(Compito) Riscrivi la parte dell'articolo sulla crisi siriana che va da "Di contro la" fino a "hanno l’ultima parola." compreso, sostituendo "Russia" con "Mosca".

(Testo fornito)
——

Repubblica 18.9.27
Assad e i suoi alleati mettono alle corde l’Isis E Israele si avvicina all’Arabia Saudita contro gli ayatollah
Il nuovo Medio Oriente
Dall’Iran alloYemen la crisi siriana ridisegna i fragili equilibri di una regione chiave
di Alberto Stabile
DUE
notizie sono emerse con forza negli ultimi giorni dal bollettino di
guerra mediorientale: una è la (presunta) visita segreta in Israele dell
erede al trono saudita, Mohammed bin Salman, con annesso incontro con
il premier Benjamin Netanyahu; l’altra è la (quasi) liberazione di Deir
az Zour, la capitale della Siria Orientale, strappata ai miliziani
dell’Isis delle Forze Armate Siriane dopo tre anni di assedio. Le due
notizie sono evidentemente correlate.
La riconquista di Deir az
Zour, l’ex avamposto sulle rotte verso l’Asia fondato alla metà
dell’Ottocento dall’Impero Ottomano e diventato, oggi, il presidio della
regione petrolifera siriana, rappresenta per il regime di Bashar el
Assad un’ importante vittoria sui suoi nemici interni ed esteri. Con
Deir az Zour, Assad torna ad estendere il suo controllo sulla parte più
ricca e popolosa del Paese, la Siria delle grandi città,
industrializzata ed economicamente evoluta. Per completare l’impresa
manca soltanto Idlib, trasformata nell’ultima trincea delle formazioni
ribelli in rotta.
Ma la capitale della Siria Orientale non è
strategicamente importante soltanto per la sua prossimità ai campi di
petrolio e di gas. Deir az Zour è l’avamposto del regime a guardia della
frontiera con l’Iraq e di quella via naturale di comunicazione e di
traffici (nonché essa stesso linea di confine con la Turchia)
rappresentata dall’Eufrate. Infine, la guerra ha reso Deir az Zour
fondamentale per un altro motivo: l’asse che collega Teheran a Damasco,
via Bagdad passa da qui.
Di contro la riconquista di Dei az Zour
segna una pesante sconfitta per lo Stato Islamico e per l’insieme delle
forze jihadiste ribelli. Ma lungi dal ricompattare le parti che si sono
dichiarate in guerra contro il terrorismo jihadista, la crisi siriana
continua a dividere. Il ruolo assunto dalla Russia, di puntello del
regime di Damasco e di pilastro dell’alleanza militare
Siria-Hezbollah-Iran, risulta agli Stati Uniti difficile da digerire,
almeno sul campo di battaglia, dove, secondo le più recenti direttive di
Trump, i generali americani hanno l’ultima parola.

——

(Dati estratti)
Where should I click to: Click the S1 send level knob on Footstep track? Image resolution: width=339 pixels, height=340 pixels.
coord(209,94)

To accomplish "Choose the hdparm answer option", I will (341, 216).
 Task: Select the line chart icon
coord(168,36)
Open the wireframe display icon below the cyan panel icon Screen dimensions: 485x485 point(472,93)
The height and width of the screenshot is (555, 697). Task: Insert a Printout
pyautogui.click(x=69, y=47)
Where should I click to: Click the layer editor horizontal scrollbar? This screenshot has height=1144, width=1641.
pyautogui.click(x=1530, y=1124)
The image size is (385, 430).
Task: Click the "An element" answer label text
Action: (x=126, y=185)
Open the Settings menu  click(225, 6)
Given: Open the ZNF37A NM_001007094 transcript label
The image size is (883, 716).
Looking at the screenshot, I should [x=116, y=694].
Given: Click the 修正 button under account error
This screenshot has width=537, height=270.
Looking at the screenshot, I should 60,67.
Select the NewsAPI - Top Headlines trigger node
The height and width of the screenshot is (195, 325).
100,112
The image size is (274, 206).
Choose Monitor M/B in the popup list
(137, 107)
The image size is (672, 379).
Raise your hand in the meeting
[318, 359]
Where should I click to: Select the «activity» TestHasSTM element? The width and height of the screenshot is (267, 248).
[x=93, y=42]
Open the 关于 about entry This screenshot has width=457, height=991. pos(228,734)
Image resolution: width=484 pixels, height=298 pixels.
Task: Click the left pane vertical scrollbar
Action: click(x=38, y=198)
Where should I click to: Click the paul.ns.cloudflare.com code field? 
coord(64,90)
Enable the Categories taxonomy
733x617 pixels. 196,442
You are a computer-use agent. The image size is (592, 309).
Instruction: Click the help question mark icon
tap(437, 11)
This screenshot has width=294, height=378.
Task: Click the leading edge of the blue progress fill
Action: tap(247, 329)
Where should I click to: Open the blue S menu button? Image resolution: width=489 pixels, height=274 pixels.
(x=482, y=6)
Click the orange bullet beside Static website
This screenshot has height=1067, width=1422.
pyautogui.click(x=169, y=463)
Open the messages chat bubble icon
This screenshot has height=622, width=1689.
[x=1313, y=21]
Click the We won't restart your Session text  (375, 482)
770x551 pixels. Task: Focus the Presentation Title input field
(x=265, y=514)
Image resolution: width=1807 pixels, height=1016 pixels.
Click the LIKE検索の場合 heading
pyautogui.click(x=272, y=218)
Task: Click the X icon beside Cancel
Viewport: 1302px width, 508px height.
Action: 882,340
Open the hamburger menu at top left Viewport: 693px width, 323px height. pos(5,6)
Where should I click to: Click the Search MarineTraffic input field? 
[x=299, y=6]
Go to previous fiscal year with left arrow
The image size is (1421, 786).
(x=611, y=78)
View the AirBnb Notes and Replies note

——

(Risposta)
Di contro la riconquista di Dei az Zour
segna una pesante sconfitta per lo Stato Islamico e per l’insieme delle
forze jihadiste ribelli. Ma lungi dal ricompattare le parti che si sono
dichiarate in guerra contro il terrorismo jihadista, la crisi siriana
continua a dividere. Il ruolo assunto dalla Mosca, di puntello del
regime di Damasco e di pilastro dell’alleanza militare
Siria-Hezbollah-Iran, risulta agli Stati Uniti difficile da digerire,
almeno sul campo di battaglia, dove, secondo le più recenti direttive di
Trump, i generali americani hanno l’ultima parola.